Scott Cooper’s nihilistic acid Western is as self-serious as it is unrelentingly brutal, for both good and ill.
This piece was originally posted on Alcohollywood
The Western is a genre rife for deconstruction, particularly as the real-life horrors of its era become more of a universally accepted truth. The Golden Age gave us heroic white gunslingers bravely fighting off hordes of whooping Indian savages, with nary a thought to the circumstances that put them there – this kind of approach would never fly today, leaving its legacy open to interrogation by modern filmmakers. Consequently, when directors like James Mangold and Scott Cooper dip their toes back into the genre in the 21st century, it’s to subvert and critique that white-hat, black-hat ethos. Cooper’s Hostiles is one such film, an unrelentingly brutal Western that offers some accountability for the white settlers’ demonization and subjugation of Native American peoples, but can’t quite climb out of that navel-gazing apology to provide much else of substance.
Set in the waning years of the Old West, Hostiles follows a mission led by Captain Joseph Blocker (Christian Bale, all smolder and a saloon-worthy crumbcatcher) to escort Yellow Hawk (Wes Studi), a Cheyenne war chief dying of cancer, back to the sacred lands of his people in Montana. Despite Blocker’s protests – his time in the West has left him violently prejudiced against Indians – he is forced by his superiors, and before long he sets out with a group of volunteers to bring him back home.
Hostiles, if nothing else, is a dynamic showcase for its incredible ensemble cast, with meaty scenes even for bit players like Timothée Chalamet (who’s having a hell of a year), Jesse Plemons, Ben Foster and others. As the leads, Bale and Studi are wonderful together, and it’s always fantastic to see a veteran character actor like Studi get some introspective, substantial work to do. The third lead is Rosamund Pike’s Rosalie, a woman they meet along their travels, who loses everything (including her family) to a brutal Comanche attack in the film’s opening minutes. Pike acquits herself well with the material, but Cooper’s script doesn’t give her much more to do besides melodramatically wail and wear a wide-brimmed hat.
From a formal sense, Hostiles looks and sound stunning: cinematographer Masanobu Takayanagi infuses each textured frame with desolate detail, the dirt and fire of the Old West marring the shiny slickness of traditional Western narratives. Max Richter’s minimalist score befits the film’s bleakness nicely, finding small moments of beauty in the fog of war.
The bleakness of Hostiles is obviously its selling point, eschewing Old West romance for a Coenesque treatment of violence that is almost too matter-of-fact. While that period’s atrocities probably looked very much like the scalping and shooting we see in Hostiles, Cooper’s dedication to deadening the violence actually goes a bit too far. Hostiles revels in every muted gunshot and point-blank beating, lingering on the dead bodies of friend and foe alike as if Cooper is unsure whether or not you get it. Other recent Western directors have effectively sold the isolation and chaos of the West without basking in its own nihilism the way Hostiles does.
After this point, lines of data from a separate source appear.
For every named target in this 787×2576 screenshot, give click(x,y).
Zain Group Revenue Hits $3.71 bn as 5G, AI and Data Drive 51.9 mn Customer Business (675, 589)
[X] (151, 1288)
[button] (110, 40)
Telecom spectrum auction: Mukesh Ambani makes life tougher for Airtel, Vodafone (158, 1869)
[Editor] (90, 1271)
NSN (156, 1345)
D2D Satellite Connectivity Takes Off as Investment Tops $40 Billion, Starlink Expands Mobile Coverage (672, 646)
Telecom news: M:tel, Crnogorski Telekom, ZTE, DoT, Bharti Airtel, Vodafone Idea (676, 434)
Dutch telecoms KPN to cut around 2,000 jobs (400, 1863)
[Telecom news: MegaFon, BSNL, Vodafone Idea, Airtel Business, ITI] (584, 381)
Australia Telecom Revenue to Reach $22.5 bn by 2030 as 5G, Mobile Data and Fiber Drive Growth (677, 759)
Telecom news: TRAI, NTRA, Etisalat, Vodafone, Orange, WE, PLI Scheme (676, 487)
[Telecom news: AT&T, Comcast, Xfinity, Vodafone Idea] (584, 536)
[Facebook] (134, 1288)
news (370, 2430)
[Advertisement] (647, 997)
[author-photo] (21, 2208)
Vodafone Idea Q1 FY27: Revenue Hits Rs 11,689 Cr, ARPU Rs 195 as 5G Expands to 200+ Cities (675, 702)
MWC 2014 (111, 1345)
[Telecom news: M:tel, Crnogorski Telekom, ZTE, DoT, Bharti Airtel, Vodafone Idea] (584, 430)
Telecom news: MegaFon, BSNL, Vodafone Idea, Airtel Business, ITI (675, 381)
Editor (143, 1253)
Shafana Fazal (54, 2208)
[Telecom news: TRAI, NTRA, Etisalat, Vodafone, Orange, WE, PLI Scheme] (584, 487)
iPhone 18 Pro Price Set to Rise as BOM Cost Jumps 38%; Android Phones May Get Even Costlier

For all its attempts to deconstruct and challenge white-centric narratives, and show white folks coming to repentance for their role in marginalizing and wiping out Native Americans in the old West, Hostiles suffers from a lack of equal time. Ostensibly, the road-trip dynamic should lead to some meaningful moments of cultural exchange. But the film is far too focused on Bale’s apologia to give Studi and the other talented members of the Cheyenne coterie (Adam Beach, Q’orianka Kilcher) much to do besides act as two-dimensional symbols of white guilt. This ties in neatly to my criticisms of the film’s overt violence: quite a lot of bad things happen to native bodies in this film, and Cooper’s work veers too far into turning them into props whenever one of them is killed off in the film’s unceremonious treatment of violence.
As an investigation into the deep-seated tensions between whites and Natives during the Old West, Hostiles doesn’t quite succeed, preferring to dip too far into self-serious grindhouse territory to keep its audience excited (and horrified). That being said, there’s a lot to admire about its willingness to interrogate a genre many people take for granted, and to do so with such a talented cast and crew. With a few tweaks to tone and character balance, Hostiles could have been a really great investigation of the Western; as is, it feels like an overextended, inwardly focused self-flagellation that doesn’t take Native perspectives into true consideration.
Hostiles premieres Friday, January 5 in Chicago at the AMC River East and Century 12 Evanston.